Mais en réalité, le succès économique de ces marques a inspiré une grande partie de l’industrie de la mode qui leur a emboîté le pas pour produire des collections toujours plus fréquemment. Ainsi, même du côté de certaines marques de luxe bien connues, il arrive qu’elles proposent plus d’une dizaine de collections par an (dans des volumes de production moindre, tout de même). Les marques premium / milieu de gamme aussi proposent des dizaines de collections par an, désormais. Ce sont donc des dynamiques de production et de marketing qu’on peut retrouver dans toutes les gammes de prix, aujourd’hui. C’est pourquoi il vaut mieux tâcher de les comprendre afin de pouvoir les identifier partout, plutôt que de chercher à retenir une liste que voici tout de même :
- H&M
- COS
- & Other Stories
- Arket
- Zara
- Pull & Bear
- Massimo Dutti
- Bershka
- Stradivarius
- Oysho
- boohoo
- Nasty Gal
- PrettyLittleThing
- Uniqlo
- Asos
- Shein
Comment remédier à la fast fashion ?
Si l’on veut remédier à la fast fashion à l’échelle individuelle, on peut commencer par acheter moins de vêtements en général, a fortiori de première main. Car s’acheter tous les mois plusieurs vêtements d’occasion, c’est continuer à participer au système global qu’est devenu la mode jetable, en contribuant à la fast-fashionisation de la seconde main. Si l’on s’achète 2-3 fois par an, 2-3 pièces issues de la fast fashion, surtout si on les a chinées de seconde main, par exemple, il n’y a vraiment pas de quoi culpabiliser. À l’échelle individuelle, le plus important reste de réduire sa consommation globale, réparer ce que l’on a déjà, tenter de le réutiliser autrement si ça n’est plus portable en l’état en le réinventant et/ou en le recyclant.

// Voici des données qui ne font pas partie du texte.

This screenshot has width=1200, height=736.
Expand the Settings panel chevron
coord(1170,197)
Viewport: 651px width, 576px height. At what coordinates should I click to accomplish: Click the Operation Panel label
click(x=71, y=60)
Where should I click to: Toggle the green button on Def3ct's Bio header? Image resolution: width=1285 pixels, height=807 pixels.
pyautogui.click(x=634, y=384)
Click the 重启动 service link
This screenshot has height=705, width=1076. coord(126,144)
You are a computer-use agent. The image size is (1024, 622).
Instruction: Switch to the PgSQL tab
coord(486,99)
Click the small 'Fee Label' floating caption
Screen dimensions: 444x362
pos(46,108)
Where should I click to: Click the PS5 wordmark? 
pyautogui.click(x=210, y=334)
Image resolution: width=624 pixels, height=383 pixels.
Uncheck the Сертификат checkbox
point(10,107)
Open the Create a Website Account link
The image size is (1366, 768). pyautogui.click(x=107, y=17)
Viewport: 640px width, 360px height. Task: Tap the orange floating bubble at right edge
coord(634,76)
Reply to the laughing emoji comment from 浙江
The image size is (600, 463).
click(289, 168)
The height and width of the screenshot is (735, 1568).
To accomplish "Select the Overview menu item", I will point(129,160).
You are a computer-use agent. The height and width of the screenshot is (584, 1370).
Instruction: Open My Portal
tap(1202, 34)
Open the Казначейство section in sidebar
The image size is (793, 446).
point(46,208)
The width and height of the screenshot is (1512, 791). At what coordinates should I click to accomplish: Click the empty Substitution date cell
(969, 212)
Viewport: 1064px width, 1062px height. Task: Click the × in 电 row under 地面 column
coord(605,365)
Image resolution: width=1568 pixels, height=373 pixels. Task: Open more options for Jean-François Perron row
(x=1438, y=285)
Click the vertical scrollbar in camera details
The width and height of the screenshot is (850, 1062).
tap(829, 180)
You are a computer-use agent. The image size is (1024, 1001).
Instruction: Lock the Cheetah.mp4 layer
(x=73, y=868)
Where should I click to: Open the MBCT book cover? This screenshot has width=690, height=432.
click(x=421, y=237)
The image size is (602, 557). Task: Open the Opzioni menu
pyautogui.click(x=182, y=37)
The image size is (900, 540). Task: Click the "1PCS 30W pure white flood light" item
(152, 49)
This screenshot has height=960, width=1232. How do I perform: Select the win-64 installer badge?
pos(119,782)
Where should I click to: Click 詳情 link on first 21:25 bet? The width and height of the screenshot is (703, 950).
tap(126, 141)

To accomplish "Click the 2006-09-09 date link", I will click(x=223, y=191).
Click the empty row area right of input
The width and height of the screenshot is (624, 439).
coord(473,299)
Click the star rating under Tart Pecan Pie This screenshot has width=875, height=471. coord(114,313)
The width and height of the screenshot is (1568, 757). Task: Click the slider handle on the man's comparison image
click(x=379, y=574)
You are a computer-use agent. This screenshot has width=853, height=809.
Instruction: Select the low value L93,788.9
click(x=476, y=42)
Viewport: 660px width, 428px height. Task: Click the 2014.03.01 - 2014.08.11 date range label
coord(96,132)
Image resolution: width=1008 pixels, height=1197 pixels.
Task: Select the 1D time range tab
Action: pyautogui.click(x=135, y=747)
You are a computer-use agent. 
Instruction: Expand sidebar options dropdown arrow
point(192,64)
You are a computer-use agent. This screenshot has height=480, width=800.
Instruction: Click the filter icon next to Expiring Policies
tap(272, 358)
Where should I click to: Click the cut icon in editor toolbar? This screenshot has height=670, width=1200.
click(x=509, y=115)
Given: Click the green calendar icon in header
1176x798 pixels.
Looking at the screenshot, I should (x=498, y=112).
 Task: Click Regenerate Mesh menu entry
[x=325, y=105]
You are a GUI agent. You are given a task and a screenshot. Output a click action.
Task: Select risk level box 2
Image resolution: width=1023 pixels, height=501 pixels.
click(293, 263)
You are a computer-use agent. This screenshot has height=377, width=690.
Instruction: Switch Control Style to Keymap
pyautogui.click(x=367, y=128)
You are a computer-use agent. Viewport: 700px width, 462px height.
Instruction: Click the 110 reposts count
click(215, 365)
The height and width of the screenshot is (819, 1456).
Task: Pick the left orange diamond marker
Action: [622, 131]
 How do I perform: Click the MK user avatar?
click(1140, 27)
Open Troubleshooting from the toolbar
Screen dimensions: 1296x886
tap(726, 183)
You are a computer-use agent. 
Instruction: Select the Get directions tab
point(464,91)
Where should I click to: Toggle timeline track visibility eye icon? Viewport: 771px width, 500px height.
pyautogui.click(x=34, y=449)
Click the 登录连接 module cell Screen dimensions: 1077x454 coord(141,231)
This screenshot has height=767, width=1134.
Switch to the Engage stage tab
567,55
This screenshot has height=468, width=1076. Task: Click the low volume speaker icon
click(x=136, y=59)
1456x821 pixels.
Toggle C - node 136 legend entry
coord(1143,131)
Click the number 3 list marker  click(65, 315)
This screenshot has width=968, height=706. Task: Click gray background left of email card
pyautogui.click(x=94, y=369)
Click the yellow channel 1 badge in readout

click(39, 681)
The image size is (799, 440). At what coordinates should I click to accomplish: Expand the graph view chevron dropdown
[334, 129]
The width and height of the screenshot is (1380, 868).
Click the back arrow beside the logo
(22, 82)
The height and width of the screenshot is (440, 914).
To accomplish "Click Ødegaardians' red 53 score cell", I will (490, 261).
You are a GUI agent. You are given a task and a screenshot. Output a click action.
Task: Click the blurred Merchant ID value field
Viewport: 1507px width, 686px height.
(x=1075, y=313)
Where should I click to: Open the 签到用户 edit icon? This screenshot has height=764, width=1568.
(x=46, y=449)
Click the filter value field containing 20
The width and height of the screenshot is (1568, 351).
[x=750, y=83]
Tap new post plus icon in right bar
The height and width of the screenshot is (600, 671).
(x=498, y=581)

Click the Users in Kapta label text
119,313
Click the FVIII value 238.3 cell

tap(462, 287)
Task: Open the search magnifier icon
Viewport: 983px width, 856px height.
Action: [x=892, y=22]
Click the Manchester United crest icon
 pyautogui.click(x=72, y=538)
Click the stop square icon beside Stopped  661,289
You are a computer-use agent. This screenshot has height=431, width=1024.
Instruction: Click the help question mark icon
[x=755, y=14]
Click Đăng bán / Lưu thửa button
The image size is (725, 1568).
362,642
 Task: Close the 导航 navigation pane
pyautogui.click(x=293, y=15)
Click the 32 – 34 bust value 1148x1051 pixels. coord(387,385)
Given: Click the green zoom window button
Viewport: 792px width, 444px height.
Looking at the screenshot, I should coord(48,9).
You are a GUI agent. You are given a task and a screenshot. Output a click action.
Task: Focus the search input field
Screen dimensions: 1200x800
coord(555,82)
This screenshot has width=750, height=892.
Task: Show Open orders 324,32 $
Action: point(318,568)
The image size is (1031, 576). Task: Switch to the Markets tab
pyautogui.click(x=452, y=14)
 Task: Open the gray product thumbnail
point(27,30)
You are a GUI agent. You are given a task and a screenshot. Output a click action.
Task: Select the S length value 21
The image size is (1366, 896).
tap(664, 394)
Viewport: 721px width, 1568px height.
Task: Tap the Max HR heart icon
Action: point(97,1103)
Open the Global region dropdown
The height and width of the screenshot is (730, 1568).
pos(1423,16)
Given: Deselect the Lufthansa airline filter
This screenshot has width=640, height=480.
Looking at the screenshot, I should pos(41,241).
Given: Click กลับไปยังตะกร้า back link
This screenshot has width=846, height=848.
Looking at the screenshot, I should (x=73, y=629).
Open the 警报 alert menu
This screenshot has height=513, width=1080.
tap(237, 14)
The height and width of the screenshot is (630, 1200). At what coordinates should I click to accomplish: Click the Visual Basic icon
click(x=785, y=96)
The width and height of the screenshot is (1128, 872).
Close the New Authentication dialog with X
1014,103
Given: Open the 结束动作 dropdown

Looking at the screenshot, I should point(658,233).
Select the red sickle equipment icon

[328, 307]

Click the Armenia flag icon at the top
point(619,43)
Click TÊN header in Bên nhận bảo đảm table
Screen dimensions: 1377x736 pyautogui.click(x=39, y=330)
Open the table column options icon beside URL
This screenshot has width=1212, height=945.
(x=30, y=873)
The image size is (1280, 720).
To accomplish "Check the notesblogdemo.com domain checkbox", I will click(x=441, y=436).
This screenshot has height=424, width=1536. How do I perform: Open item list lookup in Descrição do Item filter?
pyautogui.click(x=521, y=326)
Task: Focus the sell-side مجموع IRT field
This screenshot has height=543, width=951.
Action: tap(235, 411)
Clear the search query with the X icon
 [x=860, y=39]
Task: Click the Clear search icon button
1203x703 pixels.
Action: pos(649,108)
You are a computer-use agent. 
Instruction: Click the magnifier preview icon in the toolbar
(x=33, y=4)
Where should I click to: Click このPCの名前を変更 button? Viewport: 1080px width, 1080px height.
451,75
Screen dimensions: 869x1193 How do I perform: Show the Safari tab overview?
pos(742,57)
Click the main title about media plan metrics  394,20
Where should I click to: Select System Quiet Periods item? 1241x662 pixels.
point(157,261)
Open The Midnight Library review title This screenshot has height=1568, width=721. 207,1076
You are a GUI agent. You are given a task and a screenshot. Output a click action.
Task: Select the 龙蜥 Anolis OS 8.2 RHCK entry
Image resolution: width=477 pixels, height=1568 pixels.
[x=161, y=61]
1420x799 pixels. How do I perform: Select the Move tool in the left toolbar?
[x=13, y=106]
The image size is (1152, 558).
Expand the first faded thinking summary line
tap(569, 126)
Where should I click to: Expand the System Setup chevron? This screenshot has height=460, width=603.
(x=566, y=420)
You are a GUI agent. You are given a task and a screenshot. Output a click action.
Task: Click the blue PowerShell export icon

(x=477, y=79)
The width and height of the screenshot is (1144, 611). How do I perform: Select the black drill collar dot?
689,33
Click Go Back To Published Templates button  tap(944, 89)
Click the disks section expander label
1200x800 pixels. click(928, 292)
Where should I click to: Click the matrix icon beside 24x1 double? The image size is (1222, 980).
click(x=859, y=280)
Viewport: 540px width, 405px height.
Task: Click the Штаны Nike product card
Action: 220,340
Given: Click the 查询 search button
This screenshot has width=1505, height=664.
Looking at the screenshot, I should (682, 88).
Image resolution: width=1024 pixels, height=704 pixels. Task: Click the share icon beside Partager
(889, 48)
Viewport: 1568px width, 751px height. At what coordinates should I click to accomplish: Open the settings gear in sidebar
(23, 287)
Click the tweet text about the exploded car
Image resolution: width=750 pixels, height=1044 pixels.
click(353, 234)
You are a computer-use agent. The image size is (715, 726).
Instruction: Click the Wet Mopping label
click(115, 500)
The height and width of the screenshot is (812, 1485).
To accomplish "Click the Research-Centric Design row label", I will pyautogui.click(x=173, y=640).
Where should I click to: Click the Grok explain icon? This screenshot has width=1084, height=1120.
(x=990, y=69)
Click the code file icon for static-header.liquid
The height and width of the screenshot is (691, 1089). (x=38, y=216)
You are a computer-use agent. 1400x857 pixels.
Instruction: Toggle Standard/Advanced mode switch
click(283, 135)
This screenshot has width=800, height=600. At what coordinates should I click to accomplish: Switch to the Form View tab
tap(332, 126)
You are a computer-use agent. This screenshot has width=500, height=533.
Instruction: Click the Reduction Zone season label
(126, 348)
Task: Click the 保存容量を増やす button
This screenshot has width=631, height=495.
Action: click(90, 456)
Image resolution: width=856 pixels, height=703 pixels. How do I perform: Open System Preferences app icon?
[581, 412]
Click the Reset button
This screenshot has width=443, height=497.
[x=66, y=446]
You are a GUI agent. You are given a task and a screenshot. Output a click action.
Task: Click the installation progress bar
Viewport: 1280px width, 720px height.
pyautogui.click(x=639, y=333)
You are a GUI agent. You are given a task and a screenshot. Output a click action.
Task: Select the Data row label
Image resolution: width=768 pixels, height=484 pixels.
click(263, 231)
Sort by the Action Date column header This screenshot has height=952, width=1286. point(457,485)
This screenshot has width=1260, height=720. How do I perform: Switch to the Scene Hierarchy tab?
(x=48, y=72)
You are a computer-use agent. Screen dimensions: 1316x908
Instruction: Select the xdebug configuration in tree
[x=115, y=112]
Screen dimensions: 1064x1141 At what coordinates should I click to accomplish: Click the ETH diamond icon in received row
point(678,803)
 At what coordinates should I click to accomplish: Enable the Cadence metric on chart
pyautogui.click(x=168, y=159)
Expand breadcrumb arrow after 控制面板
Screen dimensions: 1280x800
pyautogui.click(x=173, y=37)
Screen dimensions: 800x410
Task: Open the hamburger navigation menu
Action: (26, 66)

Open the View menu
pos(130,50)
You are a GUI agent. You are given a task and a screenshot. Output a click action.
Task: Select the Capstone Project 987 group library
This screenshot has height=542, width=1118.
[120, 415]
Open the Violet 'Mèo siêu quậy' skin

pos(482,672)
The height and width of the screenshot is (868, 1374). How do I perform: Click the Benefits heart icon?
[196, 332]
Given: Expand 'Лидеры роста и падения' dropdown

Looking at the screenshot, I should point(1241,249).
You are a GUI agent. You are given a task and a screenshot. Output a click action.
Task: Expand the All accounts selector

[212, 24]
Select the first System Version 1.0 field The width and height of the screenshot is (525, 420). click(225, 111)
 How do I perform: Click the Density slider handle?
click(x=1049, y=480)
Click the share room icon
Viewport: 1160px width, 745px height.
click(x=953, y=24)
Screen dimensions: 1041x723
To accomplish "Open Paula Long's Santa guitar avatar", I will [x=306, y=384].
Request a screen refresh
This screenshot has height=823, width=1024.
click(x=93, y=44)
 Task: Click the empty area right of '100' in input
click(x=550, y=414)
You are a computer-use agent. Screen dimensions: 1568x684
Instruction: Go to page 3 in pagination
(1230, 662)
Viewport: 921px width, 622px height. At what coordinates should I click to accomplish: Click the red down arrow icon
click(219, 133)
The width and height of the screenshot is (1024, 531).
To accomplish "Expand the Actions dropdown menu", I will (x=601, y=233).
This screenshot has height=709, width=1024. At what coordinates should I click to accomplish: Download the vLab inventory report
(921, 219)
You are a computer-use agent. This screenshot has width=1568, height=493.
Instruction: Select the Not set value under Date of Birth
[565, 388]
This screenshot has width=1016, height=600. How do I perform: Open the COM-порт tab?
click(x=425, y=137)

À lire aussi : Mode d’emploi pour passer de la fast-fashion à un style plus éthique et responsable
Les Commentaires
Comme dit @Onaimelesfleurs : de constituer une garde robe écoresponsable nécessite des moyens financiers que nous n’avons pas tou.tes. Chez nous, nous faisons super attention à ce qu’on achète comme vêtements (gardes robes minimalistes pour nous trois), mais c’est impossible malgré ça d’avoir du 100% écoresponsable. Exemple concret (nous sommes en Suisse) : un pull 100% coton varie entre CHF 25.00 et CHF 35.00. Le même en 100% éco/bio/responsable sera disp à partir de CHF 45.00 voire CHF 50.00 (soit une demie semaine de courses chez nous). L’idée d’acheter - drastiquement considérablement et radicalement - moins est évidente, mais quand bien même on achète peu, mettre si cher pour une pièce, ce n’est pas possible.
Cela rejoint le débat du bio: doit on être riche pour manger moins ?
Pour moi, la réponse est non. On ne mange pas bio chez nous, mais local et de saison. C’est possible de trouver un juste équilibre dans l’écoresponsabilité en achetant raisonnablement et en privilégiant le 100% coton (par exemple). Ce sont les habitudes de consommation des clients qui vont faire bouger l’offre, mais ce n’est pas gagné.
Et en ce qui concerne les habits de ma progéniture, je ne peux clairement pas lui faire une garde robe en bio éco etc. Ça coûte un rein, les enfants grandissent vite - et explosent le tissu à une vitesse folle - donc il n’y a que du seconde main dans l’armoire de mon enfant. C’est la meilleure alternative que j’ai trouvé pour que ça roule pour nos finances et le côté écologique de l’affaire.